Exercise prompt =
Answer these questions from the essay on evolution and design, one line each.
1. Over what span of time has the universe been making choices?
2. Which trees are named as an example of living things that share the genetic language?
3. What are the four letters that all living things are written in?

Document text =

 

​There are those who argue that the mechanics of evolution disprove the existence of a grand design. I believe the opposite is true: evolution is the very process that reveals it.

 

​Evolution is not a series of blind, chaotic accidents. It is a process of selection, adaptation, and profound discernment. Over billions of years, the universe has been making choices. It has been choosing what holds together, what adapts, what survives, and ultimately, what is capable of love, healing, and self-reflection.

 

​When we look at the fundamental building blocks of life, the design becomes undeniable. Every living thing on this planet, from the microscopic bacteria in the soil, to the towering baobab trees of the African savannah, to you and me all shares the exact same genetic language. We are all written in the same four letters: A, T, C, and G.

 

​This shared code is not a coincidence. It is an expression of deep, fundamental kinship.

Data extract =
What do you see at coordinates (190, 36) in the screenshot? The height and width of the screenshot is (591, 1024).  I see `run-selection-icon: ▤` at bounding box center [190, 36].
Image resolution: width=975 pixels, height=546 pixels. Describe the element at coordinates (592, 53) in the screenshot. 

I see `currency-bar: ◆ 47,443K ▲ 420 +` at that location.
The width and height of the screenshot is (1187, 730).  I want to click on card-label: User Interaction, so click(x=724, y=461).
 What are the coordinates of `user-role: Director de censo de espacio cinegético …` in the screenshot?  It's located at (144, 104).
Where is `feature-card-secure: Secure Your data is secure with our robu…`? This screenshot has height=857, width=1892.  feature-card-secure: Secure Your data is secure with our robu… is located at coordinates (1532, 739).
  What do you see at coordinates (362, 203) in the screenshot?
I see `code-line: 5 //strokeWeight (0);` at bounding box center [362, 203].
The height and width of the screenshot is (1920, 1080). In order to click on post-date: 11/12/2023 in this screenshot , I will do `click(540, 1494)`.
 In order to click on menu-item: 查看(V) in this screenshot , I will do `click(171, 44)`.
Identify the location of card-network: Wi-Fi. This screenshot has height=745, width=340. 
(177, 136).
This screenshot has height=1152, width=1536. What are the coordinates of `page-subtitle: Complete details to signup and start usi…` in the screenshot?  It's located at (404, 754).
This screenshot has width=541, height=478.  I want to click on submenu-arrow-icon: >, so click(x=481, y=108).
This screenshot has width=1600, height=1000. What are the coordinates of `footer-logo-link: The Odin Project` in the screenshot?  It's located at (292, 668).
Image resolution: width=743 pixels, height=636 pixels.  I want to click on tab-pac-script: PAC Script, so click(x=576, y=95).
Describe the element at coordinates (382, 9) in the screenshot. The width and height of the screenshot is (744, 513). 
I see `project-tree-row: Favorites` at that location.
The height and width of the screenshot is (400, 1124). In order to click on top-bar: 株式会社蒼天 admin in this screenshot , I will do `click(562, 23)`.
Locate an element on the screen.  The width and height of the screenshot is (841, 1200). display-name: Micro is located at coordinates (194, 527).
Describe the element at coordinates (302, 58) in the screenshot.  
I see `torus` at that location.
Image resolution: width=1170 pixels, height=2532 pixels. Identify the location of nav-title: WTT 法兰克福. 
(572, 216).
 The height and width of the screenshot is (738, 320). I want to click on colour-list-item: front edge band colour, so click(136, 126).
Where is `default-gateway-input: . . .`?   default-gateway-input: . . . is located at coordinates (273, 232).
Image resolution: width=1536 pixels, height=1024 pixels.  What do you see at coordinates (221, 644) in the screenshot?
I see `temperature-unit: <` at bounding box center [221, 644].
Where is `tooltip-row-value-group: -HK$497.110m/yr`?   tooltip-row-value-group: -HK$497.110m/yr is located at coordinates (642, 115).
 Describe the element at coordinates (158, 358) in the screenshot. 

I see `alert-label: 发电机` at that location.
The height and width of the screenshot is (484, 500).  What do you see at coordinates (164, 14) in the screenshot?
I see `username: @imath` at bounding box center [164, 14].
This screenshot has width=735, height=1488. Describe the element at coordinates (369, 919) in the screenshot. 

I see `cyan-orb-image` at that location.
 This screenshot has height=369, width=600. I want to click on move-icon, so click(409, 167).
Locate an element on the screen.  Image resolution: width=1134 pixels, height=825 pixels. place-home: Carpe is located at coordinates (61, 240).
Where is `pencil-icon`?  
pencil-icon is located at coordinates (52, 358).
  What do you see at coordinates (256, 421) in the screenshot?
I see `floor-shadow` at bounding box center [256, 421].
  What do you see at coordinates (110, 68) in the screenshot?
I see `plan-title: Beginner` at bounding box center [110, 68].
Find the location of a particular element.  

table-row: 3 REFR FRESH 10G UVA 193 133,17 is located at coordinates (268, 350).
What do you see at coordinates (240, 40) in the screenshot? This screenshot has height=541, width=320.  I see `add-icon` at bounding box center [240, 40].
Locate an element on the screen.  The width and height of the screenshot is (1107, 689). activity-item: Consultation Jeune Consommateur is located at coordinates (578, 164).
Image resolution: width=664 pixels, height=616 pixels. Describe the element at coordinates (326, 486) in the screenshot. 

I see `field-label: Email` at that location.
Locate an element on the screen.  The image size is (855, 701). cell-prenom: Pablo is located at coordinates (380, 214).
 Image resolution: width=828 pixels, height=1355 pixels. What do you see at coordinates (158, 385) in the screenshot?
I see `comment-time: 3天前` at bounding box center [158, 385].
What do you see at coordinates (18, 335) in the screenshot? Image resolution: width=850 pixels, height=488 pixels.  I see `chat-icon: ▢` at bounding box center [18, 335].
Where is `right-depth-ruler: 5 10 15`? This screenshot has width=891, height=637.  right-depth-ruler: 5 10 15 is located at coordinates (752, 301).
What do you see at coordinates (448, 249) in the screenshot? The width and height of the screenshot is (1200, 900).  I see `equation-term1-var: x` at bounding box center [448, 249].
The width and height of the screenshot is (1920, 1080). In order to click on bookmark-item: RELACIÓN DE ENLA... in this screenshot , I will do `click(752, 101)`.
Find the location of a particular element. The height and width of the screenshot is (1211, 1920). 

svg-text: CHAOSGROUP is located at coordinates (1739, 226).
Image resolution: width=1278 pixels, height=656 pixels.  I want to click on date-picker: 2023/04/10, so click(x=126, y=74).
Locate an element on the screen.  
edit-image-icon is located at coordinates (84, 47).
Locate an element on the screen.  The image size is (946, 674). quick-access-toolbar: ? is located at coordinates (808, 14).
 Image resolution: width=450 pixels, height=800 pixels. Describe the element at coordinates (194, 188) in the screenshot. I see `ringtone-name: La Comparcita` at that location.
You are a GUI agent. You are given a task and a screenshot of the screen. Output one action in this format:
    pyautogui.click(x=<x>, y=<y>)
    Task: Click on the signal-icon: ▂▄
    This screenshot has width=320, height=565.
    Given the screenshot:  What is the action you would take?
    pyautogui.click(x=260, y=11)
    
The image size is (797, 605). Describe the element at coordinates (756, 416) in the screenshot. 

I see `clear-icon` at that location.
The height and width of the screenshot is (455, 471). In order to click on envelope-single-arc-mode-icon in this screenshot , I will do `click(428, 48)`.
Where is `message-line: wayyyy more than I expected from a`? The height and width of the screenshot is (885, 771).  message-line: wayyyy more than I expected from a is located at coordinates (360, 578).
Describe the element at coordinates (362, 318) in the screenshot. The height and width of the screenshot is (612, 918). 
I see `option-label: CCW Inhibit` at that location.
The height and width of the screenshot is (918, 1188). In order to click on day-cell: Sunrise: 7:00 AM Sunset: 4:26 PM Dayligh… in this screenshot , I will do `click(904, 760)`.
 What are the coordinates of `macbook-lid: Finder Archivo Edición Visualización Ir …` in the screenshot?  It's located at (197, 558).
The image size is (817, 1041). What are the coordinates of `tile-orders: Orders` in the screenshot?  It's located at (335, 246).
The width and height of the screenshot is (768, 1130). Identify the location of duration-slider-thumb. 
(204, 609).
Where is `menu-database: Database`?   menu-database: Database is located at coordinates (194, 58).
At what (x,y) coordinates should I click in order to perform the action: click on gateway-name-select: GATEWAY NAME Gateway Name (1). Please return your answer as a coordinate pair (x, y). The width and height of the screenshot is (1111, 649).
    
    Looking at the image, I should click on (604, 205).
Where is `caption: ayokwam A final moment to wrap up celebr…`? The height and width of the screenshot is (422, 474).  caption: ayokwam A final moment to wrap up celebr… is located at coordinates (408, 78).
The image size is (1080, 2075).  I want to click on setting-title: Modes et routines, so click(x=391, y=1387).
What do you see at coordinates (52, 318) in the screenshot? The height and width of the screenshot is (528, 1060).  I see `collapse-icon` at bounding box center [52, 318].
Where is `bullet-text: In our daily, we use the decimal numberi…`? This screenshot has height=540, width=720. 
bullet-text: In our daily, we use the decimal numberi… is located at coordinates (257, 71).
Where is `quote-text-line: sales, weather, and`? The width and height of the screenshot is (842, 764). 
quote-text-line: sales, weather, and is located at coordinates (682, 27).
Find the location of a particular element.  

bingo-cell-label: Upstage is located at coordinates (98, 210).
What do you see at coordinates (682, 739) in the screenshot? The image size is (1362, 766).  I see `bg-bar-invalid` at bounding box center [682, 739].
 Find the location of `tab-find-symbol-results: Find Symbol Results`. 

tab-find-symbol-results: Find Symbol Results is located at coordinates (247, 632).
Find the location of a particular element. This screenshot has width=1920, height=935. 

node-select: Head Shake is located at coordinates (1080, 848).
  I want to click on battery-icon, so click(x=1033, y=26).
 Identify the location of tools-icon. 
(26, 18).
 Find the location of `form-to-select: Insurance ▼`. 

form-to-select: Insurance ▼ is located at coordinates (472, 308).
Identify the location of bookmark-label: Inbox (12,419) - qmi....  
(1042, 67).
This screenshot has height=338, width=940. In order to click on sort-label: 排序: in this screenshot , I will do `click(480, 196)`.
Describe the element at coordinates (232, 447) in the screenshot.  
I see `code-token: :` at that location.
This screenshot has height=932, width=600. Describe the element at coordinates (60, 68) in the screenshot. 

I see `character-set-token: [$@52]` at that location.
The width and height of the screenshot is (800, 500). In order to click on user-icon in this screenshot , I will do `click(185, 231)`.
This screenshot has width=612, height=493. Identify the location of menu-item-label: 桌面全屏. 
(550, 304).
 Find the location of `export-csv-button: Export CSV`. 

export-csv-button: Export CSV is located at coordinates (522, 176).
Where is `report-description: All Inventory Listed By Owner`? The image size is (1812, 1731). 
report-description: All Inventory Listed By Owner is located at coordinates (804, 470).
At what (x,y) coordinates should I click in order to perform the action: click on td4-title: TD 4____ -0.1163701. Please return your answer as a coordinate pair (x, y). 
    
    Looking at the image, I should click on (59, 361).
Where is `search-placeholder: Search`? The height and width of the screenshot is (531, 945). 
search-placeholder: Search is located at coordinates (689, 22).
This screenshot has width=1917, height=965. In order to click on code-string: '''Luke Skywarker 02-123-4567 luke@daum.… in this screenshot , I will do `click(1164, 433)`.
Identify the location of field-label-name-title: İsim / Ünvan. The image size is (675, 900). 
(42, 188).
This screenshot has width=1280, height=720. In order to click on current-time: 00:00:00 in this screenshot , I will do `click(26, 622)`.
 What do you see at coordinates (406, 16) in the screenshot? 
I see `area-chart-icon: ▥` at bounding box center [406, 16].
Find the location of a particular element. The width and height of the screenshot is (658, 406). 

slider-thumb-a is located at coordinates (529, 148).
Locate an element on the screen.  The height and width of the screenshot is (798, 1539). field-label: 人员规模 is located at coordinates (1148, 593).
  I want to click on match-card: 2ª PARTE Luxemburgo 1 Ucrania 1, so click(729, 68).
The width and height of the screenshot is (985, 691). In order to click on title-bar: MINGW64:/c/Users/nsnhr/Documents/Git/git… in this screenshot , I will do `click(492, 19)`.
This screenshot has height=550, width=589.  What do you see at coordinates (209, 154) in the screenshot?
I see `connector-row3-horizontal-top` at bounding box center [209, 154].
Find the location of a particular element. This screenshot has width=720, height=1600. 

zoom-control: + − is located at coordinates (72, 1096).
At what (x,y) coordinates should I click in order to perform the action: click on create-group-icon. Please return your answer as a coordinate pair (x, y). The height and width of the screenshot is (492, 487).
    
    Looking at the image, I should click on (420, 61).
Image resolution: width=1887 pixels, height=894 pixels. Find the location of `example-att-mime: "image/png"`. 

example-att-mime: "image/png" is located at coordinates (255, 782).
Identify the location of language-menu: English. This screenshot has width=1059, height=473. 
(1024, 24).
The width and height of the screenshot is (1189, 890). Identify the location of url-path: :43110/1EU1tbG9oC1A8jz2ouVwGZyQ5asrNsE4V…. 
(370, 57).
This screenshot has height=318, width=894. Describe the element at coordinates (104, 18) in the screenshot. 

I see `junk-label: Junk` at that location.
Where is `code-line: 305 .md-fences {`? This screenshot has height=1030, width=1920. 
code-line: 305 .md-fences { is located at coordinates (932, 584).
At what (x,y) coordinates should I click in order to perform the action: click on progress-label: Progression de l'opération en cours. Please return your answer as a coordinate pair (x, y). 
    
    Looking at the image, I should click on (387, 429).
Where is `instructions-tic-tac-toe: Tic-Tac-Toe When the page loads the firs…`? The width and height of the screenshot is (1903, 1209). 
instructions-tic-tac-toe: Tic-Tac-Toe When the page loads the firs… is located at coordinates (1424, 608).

Your response =
1. Billions of years.
2. The towering baobab trees of the African savannah.
3. A, T, C, and G.